Die Dusche hatte nicht vermocht, die Bilder hinfort zu spülen. Sie hatten ihn verfolgt, den ganzen Weg über und auch noch hier, wie er am Naval Observatory stand und angestrengt ins Dunkel starrte, ließen sie ihn nicht los.
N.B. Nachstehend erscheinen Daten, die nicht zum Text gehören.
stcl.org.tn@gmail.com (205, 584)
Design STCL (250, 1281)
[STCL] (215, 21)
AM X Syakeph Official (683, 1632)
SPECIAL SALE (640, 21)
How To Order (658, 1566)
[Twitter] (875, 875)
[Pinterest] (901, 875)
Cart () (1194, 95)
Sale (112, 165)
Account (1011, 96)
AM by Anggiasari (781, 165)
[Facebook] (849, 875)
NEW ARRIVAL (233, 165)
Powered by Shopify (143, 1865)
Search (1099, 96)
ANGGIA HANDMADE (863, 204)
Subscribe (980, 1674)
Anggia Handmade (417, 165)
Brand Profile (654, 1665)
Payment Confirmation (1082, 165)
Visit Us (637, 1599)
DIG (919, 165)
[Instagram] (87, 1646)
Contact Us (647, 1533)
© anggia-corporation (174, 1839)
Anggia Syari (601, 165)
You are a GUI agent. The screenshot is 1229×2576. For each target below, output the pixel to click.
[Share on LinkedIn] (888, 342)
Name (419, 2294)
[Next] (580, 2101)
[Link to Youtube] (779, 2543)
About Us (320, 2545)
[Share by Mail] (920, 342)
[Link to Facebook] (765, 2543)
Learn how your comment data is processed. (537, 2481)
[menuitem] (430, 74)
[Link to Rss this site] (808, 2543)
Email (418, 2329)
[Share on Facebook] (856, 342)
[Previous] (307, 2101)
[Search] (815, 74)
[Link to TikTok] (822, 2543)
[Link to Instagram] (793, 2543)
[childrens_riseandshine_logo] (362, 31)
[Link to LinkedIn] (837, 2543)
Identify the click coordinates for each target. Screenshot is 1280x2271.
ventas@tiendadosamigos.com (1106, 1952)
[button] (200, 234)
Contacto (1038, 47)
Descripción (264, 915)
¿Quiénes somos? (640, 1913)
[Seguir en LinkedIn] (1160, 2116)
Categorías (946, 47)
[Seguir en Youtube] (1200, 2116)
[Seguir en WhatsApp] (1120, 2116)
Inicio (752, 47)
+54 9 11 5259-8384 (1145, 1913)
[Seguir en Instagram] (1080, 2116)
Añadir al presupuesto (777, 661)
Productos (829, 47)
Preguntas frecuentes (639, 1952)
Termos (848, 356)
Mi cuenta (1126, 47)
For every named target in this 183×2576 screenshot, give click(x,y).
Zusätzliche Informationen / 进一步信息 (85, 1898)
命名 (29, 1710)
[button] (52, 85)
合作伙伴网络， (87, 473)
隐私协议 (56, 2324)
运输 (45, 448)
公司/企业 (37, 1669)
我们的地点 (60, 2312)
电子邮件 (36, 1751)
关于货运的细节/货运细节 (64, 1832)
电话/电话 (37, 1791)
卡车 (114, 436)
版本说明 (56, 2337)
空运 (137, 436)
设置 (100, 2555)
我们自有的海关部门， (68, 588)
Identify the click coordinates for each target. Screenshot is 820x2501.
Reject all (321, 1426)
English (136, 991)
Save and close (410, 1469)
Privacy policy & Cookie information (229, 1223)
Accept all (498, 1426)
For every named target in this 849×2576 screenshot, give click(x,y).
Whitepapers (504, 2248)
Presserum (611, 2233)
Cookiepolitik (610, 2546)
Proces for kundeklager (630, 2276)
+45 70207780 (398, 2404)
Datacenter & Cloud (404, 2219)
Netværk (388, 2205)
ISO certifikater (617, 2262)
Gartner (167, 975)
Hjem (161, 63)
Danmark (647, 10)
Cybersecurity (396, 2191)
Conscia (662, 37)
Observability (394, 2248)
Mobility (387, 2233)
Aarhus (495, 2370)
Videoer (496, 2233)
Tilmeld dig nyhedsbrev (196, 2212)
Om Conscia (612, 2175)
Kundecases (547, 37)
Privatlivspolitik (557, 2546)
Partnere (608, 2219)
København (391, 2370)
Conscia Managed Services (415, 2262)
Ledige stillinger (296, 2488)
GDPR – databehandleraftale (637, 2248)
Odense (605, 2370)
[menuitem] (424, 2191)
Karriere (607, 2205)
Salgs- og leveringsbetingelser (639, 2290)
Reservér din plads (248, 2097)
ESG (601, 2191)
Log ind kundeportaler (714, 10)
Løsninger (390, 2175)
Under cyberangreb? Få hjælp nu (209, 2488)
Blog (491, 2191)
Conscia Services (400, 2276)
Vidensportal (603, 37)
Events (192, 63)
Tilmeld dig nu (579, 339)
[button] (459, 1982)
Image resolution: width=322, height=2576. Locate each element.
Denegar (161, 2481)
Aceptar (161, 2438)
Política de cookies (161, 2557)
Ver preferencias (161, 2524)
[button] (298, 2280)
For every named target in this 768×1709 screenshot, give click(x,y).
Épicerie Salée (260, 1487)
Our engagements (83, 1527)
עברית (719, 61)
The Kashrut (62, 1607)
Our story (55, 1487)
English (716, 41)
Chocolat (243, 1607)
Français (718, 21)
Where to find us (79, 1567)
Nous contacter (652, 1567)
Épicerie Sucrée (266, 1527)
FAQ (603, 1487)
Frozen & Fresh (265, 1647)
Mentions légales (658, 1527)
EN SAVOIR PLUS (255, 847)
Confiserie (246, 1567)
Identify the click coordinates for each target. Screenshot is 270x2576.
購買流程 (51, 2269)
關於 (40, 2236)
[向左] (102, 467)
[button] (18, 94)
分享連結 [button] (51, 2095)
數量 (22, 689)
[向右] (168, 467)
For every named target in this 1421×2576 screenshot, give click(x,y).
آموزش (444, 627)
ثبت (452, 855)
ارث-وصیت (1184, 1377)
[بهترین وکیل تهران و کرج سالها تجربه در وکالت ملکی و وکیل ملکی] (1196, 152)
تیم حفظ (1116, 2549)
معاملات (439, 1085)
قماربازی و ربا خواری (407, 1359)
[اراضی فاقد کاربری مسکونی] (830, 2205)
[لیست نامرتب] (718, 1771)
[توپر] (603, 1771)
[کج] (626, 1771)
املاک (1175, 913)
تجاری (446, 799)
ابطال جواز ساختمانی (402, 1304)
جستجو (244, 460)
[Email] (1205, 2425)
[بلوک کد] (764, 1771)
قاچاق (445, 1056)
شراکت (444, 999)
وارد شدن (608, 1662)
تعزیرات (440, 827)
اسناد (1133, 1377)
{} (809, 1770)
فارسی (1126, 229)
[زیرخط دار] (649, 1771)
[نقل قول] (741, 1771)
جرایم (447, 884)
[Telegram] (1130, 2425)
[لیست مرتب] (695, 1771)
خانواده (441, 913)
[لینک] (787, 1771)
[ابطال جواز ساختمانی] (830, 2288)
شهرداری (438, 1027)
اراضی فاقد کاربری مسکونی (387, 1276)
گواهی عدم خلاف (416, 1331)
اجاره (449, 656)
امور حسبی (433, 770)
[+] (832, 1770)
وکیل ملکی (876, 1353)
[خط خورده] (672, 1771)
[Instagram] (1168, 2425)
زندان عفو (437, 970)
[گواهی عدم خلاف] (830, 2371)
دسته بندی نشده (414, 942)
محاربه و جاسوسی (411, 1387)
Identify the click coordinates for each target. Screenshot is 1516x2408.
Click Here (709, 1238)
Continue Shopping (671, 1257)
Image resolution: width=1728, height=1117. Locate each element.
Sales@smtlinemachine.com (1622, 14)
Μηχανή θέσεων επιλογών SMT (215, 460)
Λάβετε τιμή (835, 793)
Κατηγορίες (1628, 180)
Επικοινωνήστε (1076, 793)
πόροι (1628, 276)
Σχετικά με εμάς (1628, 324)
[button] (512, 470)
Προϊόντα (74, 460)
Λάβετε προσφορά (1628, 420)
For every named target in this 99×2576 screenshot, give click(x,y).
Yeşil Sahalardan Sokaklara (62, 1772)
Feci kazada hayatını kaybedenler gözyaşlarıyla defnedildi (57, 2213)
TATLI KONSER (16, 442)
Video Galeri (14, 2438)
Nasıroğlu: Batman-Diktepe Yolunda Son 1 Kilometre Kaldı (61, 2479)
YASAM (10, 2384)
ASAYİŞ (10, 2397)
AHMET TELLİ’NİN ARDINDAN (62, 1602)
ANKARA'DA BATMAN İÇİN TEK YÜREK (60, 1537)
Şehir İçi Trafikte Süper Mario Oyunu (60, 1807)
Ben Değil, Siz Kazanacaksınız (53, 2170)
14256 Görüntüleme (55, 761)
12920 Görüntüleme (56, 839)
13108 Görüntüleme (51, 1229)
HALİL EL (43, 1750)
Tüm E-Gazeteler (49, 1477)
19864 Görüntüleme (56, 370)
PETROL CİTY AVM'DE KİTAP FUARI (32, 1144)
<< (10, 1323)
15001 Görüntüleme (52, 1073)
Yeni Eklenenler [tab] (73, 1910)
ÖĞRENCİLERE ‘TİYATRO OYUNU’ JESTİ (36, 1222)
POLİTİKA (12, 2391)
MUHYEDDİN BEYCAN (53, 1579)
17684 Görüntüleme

Die Nacht war eiskalt und sternenklar. Die Pfützen an den Wegrändern waren erstarrt, und spiegelten das Gefühl wider, dass sich tief in Mulder breitmachte. Kälte, eisige Kälte. Er hatte das Gefühl, selbst erstarren zu müssen. Ohne Scully an seiner Seite war er einsam und leer und wieder einmal wurde ihm bewusst, wie abhängig er doch von dieser einstigen Spionin war. Eine emotionale Abhängigkeit. Es gab niemanden, dem er mehr traute, den er mehr brauchte, mehr liebte als sie. Und als er so da stand, wie ein verlassenes Kind, wurde ihm klar, dass er ohne sie nicht würde leben können.
Diese Kälte fraß ihn auf. Er fröstelte. Seine eigenen Gedanken erschreckten ihn. Augenblicklich straffte er sich, `Ich werde sie finden!´, sagte seine innere Stimme. `Ich werde sie finden und es wird ihr gut gehen und sie wird wie immer den Kopf schütteln und ihre Augen verdrehen über mein impulsives Verhalten!´

Er spürte einen Blick auf sich ruhen, drehte sich um und sah sich einer schmalen Frau gegenüber, etwa sein Alter. Ihre Wangen waren eingefallen und ihr Haar hing strähnig bis auf ihre Schultern herab. Tiefe Ringe zierten ihr Gesicht. Aus aschgrauen Augen sah sie ihn fragend an.
„Agent Mulder?“
Mulder kam einen Schritt auf sie zu und gemeinsam liefen sie zu einer Baumgruppe, die sie in ihren Schatten verschwinden ließ.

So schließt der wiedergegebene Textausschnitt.